Para o relator e para os seis ministros que o acompanharam, não há meio-termo ou contemporização em matéria de imprensa. ‘Ou ela é inteiramente livre ou dela já não se pode cogitar senão como simples jogo de aparência jurídica. A imprensa é o espaço institucional que melhor se disponibiliza para o uso articulado do pensamento e do sentimento humano, como fatores de defesa e promoção do indivíduo, tanto quanto da organização da sociedade’, disse o ministro Ayres Britto, depois de lembrar que a Lei de Imprensa, concebida num período autoritário, reserva aos jornalistas um tratamento mais rigoroso do que aquele que as leis cíveis e penais preveem para os demais cidadãos.
Vácuo jurídico
Os três ministros que defenderam a revogação parcial – Ellen Gracie, Joaquim Barbosa e Gilmar Mendes – repetiram as críticas de seus colegas à Lei de Imprensa, mas advertiram para os problemas jurídicos que sua revogação total poderá acarretar. O mais incisivo foi o presidente do STF. Segundo ele, como o Código Penal é omisso em vários aspectos dos crimes de imprensa, o vácuo decorrente da revogação total da Lei de Imprensa poderá deixar a mídia e os cidadãos à mercê de interpretações intempestivas de juízes singulares.
‘A desigualdade de armas entre a mídia e o indivíduo é patente. O direito de resposta é uma tentativa de estabelecer um mínimo de igualdade de armas. Vamos criar um vácuo jurídico numa matéria dessa sensibilidade?’, disse Mendes, depois de citar o exemplo da Escola Base. Em 1994, a imprensa noticiou que crianças teriam sofrido abusos sexuais na instituição. Mais tarde, comprovou-se que a informação era falsa, mas a imagem dos diretores do colégio estava arruinada. ‘Este é o caso trágico que nos envergonha a todos. Como reparar um dano como esse?’, alegou o presidente do STF.
Os três ministros que defenderam a tese da revogação parcial também poderiam ter apresentado outros casos preocupantes. Ao se basear no Código Penal para julgar crimes de imprensa, por exemplo, alguns juízes de primeira instância já autorizaram censura prévia, o que é proibido pela Constituição. Há, ainda, casos em que, por falta de parâmetros, foram fixadas indenizações por danos morais, capazes de comprometer a saúde financeira dos órgãos de comunicação processados. Além de ser mortal para a mídia regional, isso pode levar a reivindicações abusivas de quem se sentir ofendido por uma publicação. Por esses motivos, desde o início do julgamento, a Procuradoria-Geral da República, a Associação Nacional dos Jornais e a Federação Nacional dos Jornalistas manifestaram-se favoráveis apenas à revogação parcial da Lei de Imprensa.

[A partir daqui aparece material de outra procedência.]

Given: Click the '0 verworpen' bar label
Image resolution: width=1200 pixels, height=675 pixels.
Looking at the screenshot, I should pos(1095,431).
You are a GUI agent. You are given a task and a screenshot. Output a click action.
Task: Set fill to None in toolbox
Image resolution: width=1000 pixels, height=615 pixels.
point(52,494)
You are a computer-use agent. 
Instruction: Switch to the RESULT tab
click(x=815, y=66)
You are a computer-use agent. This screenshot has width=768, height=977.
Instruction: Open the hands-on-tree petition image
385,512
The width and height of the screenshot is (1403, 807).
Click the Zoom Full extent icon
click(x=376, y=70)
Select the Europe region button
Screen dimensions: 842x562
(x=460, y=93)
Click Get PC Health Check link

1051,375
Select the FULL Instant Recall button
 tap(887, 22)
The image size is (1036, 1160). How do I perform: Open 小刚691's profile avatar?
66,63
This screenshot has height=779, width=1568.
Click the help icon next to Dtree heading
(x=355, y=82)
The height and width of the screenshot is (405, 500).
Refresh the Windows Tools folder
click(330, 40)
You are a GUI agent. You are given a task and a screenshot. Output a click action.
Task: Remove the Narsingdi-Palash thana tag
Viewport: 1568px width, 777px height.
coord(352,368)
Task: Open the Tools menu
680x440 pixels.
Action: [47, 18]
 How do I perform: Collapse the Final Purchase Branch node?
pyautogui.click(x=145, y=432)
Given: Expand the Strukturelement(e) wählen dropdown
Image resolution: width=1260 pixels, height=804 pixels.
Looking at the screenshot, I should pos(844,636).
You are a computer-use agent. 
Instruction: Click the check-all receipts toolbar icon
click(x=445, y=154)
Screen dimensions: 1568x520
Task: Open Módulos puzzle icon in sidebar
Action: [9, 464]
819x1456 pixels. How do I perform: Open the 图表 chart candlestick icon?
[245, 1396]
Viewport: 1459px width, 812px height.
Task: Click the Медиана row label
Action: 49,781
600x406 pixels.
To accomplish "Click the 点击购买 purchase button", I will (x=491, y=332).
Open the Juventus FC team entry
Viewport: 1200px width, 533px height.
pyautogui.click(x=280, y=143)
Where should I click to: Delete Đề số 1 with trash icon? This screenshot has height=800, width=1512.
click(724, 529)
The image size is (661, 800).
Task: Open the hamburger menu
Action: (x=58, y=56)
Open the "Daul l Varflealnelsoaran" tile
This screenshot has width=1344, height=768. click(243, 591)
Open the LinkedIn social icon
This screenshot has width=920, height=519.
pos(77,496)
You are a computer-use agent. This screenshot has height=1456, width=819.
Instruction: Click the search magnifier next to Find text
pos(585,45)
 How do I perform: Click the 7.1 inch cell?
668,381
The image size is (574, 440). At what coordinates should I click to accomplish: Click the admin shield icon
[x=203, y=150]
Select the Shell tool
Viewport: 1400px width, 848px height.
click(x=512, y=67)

Diante do vácuo jurídico deixado pela decisão do STF, cabe ao Congresso elaborar e aprovar, o quanto antes, uma lei de imprensa que, refletindo os preceitos do Estado Democrático de Direito, garanta expressamente o papel crítico da imprensa e preserve o livre exercício do direito de expressão e de informação, coibindo abusos.